Exercise: From the beer label forum thread below, quote word for word the passage starting with "To give you" and going on through "we really like.".

-- start of Document excerpt --

# Beer label



## jody (Sep 16, 2016)

Hi everyone, I’m new to the site and not really an artist, but have an offer which I’m hoping someone finds interesting. I run a small brewery in the UK with a friend and we’re getting enough interest in what we’re doing now to need to look a little more professional. We really need a label for an pale ale which we make. It’s called Stunner. We’ve made a label ourselves from graphics we’ve found online, but it looks fairly homemade and we’re really after something a little more original and modern. Our whole ethos is around feeling good, we’re not really into the whole PR thing with a brand that is packaged and managed by an agency, we brew beer because we love it and we think a couple of beers is great to have a laugh or two. The label we made has colour silhouettes of waves and palm trees – all feedgood things, as this is the vibe we’re going for, but feel free to take it somewhere else if you want. So, if there’s anyone out there who would like have a go at designing us a new label please get in touch. We can’t really offer anything in return except for thanks, kudos and the experience of something different. Although happy to provide a reference to support someone’s CV/resume if that helps. In the spirit of collaboration we’d also be happy to connect on facebook, twitter, Instagram and share your work if you like.
To give you a final idea of the look and feel of Backbeat Brewery, take a look at the attached brewery logo which a friend of a friend did for us and we really like.
Cheers
Jody


----------



## just (Mar 3, 2015)

To difficult for me to read. Try using sentences.


----------



## Mel_Robertson (Feb 23, 2016)

They want free art work doing for their business brewing beer


----------



## dickhutchings (Oct 6, 2015)

just said:


> To difficult for me to read. Try using sentences.


:vs_lol: Just say what you're thinking Just!


----------

-- end of Document excerpt --
-- start of Excerpted records --

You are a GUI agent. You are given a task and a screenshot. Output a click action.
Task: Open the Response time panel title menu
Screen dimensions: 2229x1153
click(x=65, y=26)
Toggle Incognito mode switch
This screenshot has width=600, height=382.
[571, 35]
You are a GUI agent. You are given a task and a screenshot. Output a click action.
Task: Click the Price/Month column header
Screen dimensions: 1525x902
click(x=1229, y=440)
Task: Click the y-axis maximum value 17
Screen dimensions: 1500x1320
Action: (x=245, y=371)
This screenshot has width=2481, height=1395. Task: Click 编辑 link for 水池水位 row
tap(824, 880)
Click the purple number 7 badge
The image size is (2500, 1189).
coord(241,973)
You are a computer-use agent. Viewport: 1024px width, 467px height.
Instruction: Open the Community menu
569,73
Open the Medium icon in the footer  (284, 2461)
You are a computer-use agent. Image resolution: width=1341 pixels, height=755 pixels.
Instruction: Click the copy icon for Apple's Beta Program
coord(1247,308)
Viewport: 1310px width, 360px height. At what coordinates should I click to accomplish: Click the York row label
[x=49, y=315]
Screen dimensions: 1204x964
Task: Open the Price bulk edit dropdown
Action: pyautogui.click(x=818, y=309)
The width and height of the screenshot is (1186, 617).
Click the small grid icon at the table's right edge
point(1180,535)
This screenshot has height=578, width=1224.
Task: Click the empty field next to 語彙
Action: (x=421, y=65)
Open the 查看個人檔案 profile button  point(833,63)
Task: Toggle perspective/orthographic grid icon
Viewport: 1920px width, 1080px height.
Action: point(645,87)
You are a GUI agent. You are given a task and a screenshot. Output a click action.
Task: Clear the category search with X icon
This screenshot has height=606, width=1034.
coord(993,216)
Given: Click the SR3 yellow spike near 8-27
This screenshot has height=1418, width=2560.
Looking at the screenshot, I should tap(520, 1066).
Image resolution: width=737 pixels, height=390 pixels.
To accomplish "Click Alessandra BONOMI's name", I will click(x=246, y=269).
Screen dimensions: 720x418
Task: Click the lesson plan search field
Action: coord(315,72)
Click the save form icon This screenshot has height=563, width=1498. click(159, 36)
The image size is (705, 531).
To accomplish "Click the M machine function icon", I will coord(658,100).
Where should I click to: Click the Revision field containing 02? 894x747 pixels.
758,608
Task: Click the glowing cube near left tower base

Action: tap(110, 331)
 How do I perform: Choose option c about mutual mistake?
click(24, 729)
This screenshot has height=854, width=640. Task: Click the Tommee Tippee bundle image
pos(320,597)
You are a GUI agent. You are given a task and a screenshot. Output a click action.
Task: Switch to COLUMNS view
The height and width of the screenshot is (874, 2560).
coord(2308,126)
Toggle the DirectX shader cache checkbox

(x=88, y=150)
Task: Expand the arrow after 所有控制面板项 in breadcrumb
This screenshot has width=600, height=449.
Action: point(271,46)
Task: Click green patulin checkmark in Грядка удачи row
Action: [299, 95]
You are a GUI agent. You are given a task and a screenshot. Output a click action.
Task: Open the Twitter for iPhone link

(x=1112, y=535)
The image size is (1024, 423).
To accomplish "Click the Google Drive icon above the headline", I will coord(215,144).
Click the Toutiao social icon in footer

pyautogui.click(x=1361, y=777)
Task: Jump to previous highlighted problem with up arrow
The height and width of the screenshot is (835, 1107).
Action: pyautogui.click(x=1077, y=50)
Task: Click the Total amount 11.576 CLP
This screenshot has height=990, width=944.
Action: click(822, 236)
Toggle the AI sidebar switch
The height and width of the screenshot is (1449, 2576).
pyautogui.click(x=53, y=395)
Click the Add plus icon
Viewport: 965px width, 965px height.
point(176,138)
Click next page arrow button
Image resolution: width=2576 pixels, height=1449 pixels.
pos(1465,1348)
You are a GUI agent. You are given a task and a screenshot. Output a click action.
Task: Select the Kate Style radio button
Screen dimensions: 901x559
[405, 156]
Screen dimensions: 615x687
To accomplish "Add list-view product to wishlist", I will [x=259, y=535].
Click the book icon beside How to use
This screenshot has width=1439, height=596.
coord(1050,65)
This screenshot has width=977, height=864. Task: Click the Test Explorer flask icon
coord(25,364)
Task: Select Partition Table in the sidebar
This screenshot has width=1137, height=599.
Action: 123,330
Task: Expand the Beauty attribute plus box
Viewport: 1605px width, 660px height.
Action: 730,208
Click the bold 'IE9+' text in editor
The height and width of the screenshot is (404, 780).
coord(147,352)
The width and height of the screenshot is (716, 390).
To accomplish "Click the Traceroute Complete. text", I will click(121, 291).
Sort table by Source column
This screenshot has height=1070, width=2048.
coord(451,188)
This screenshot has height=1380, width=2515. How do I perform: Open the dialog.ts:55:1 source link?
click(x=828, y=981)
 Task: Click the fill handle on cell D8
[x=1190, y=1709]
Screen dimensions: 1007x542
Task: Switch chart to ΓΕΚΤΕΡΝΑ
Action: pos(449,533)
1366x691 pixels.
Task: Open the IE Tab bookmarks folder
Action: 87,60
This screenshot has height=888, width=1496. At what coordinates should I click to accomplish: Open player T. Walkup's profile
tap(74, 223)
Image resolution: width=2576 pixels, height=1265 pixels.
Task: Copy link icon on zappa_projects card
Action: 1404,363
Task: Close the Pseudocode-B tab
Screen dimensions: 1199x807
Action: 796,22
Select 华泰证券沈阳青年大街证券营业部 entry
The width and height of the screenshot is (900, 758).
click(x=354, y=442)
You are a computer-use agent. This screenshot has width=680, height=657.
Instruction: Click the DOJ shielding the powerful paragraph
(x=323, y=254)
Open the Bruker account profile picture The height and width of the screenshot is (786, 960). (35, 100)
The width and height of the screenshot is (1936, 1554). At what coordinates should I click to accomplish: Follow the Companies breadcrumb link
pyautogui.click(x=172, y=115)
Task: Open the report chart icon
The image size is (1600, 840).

-- end of Excerpted records --

Solution to this problem:
To give you a final idea of the look and feel of Backbeat Brewery, take a look at the attached brewery logo which a friend of a friend did for us and we really like.